In Gimpy's defense, this was my fault. I've caught him more than once mouthing the corners of that table, and though I've stopped him each time before he did any damage, his interest in chewing is the main reason he still gets locked in the crate when I leave the house. This time, maybe because I wasn't really going anywhere except a few feet out the front door, it didn't even cross my mind to lock him up.
In his further defense, he was very sorry. As soon as I stepped back inside the house and screamed, "Omigod, what have you done??!!??" his face scrunched up, his posture slumped, and the tip of his tail (the rest of which of which was tucked tightly against his backside) beat a frantic, nervous rhythm. He was clearly repentant as I talked to him in my shaming voice, calling him a bad boy and telling him how disappointed I was.

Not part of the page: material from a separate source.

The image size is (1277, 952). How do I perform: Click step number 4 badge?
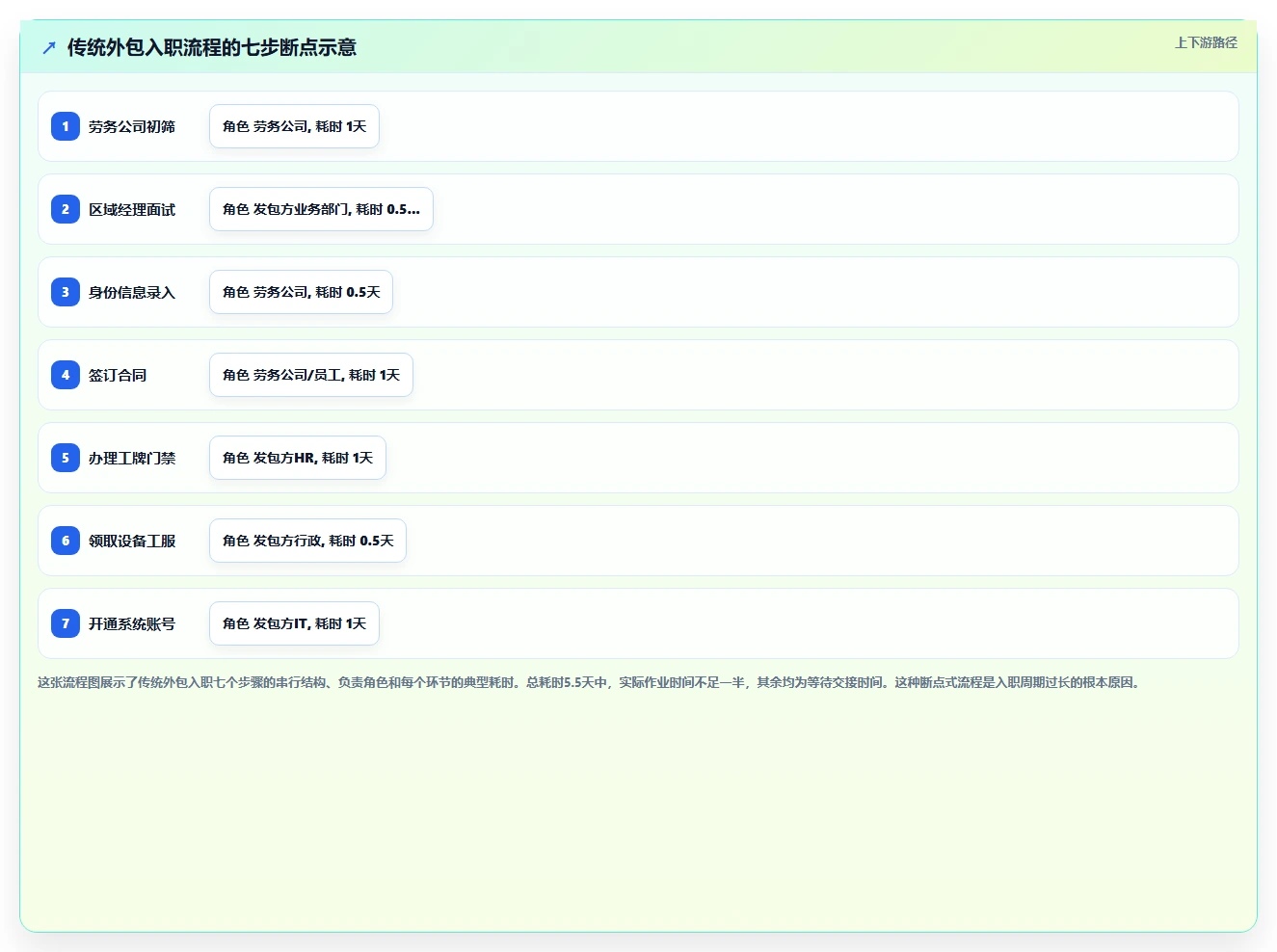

Levi watched with what appeared to be mild curiosity, as if he has dissociated himself from any of the similar lectures he got up until six or eight months ago, when he apparently decided it was time to grow up and stop eating my house.
Gimpy's apology was so charming that I couldn't stay mad at him, but I'm still annoyed at myself for giving him the opportunity to make that kind of mistake. Shame on both of us.